02 イグニスの調査


 私達は一旦、二班に分かれて行動する事にした。
 まだ、ショックから抜け出ていないメンバーととりあえず前向きに行動しようというメンバーに別れようと思ったのだけど、どうもはっきりしなかったので、私の独断で、目が泳いでいないと感じたメンバーだけ、連れて惑星イグニスの探査チームを作った。
 連れてきたメンバーは私の他は、ブリジット・コルラードとクリスティナ・ラート、西川 虎児(にしかわ とらじ)の三人だ。

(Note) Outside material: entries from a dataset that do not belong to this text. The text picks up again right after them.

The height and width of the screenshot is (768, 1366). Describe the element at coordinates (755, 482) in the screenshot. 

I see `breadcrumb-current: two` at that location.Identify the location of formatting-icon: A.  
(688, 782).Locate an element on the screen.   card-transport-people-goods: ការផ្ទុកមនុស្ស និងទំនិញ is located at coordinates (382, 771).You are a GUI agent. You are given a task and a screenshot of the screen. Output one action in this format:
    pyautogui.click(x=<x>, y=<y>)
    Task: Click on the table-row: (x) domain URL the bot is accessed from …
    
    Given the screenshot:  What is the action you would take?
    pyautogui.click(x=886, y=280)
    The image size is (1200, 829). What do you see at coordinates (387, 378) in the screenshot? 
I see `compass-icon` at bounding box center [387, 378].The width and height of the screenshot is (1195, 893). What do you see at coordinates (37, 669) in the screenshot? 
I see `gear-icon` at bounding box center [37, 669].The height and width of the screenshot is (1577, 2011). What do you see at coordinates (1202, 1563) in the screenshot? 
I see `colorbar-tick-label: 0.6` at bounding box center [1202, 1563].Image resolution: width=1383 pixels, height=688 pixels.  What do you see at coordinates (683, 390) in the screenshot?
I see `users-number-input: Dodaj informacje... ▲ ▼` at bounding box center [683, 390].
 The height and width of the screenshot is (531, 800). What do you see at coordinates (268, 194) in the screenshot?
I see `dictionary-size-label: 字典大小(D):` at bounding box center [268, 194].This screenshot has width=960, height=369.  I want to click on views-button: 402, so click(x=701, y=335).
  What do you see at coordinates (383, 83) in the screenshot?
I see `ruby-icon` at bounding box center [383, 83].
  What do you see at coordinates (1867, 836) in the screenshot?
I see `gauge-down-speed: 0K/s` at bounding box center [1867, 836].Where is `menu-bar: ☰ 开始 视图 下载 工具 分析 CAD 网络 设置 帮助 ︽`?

 クリスティナは導造君と居たいと言っていたが、メンバーが足りなかったので、強引について来て貰った。
 まさか、あの冷静なハイース・ガメオファルアまで動揺しているとは思わなかったわ。
「なぁなぁ、俺ら何しに行くん?」
 虎児が私に尋ねる。
「とりあえず、惑星イグニスの変化を見ていくわ。虎児、あんたも気づいた事あったら言ってよね。今まで別行動だったんだから、あんただけにしか解らない事だってあるでしょ」
「せやね。まぁあるっていやぁ、あるかな?」
「何よ」
「ほれ、これ」
「何?っぎゃあぁっ」
 私は思わず飛び退いた。
 私が見せられたのは何とも奇妙でウネウネした物体だった。
 何が何だか解らないけど、とにかく生理的に受け付けないくらい気持ちが悪かった。